Planchet obéit, puis quand il eut fini:

– Eh bien? dit d’Artagnan.

– Monsieur, avant toute chose, dit le prudent Planchet, comment êtes-vous avec M. de Rochefort?

– Mais à merveille. Comment donc! Rochefort, mais tu sais bien que c’est maintenant un de mes meilleurs amis?

– Ah! tant mieux.

– Mais qu’a de commun Rochefort avec cette manière d’entrer dans ma chambre?

– Ah! voilà, monsieur! il faut vous dire d’abord que M. de Rochefort est…

Planchet hésita.

– Pardieu, dit d’Artagnan, je le sais bien, il est à la Bastille.

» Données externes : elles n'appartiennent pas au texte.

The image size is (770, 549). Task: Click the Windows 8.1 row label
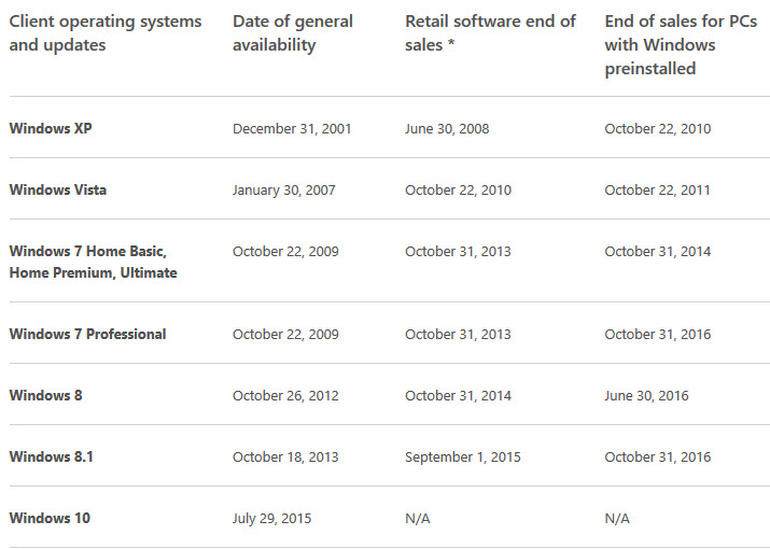(52, 457)
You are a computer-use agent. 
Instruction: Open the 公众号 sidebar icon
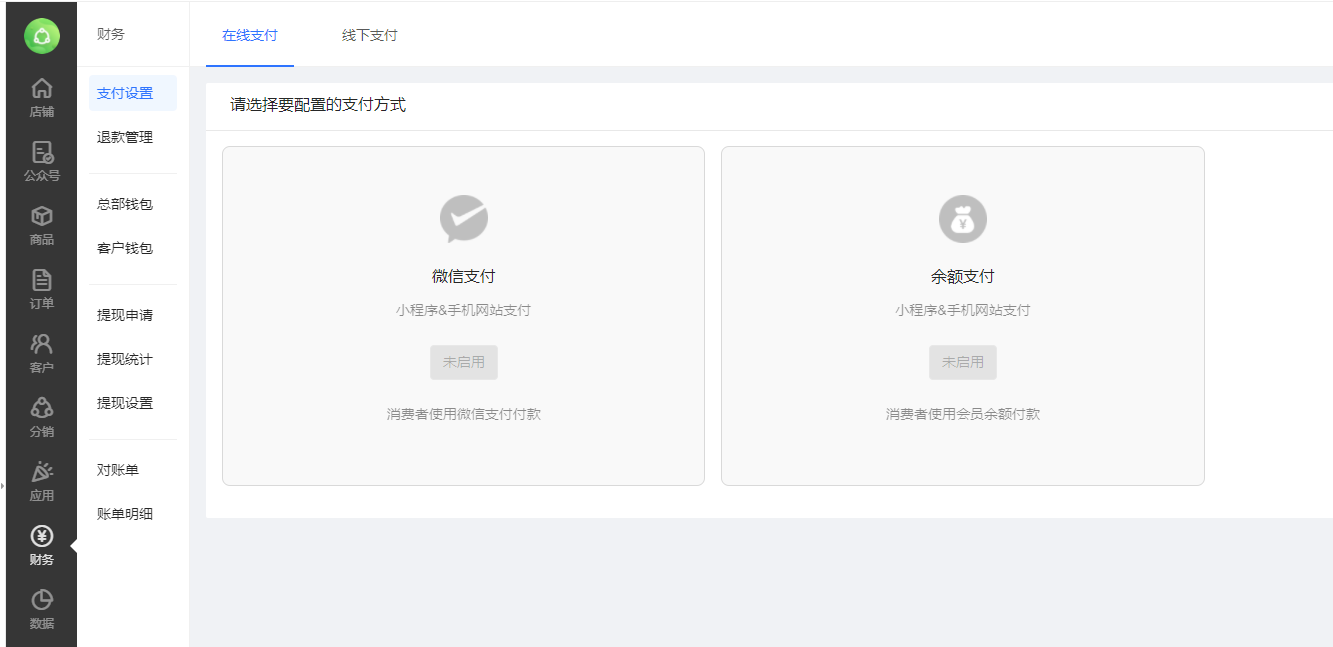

– C’est-à-dire qu’il y était, répondit Planchet.

– Comment, il y était! s’écria d’Artagnan; aurait-il eu le bonheur de se sauver?

– Ah! monsieur, s’écria à son tour Planchet, si vous appelez cela du bonheur, tout va bien; il faut donc vous dire qu’il paraît qu’hier on avait envoyé prendre M. de Rochefort à la Bastille.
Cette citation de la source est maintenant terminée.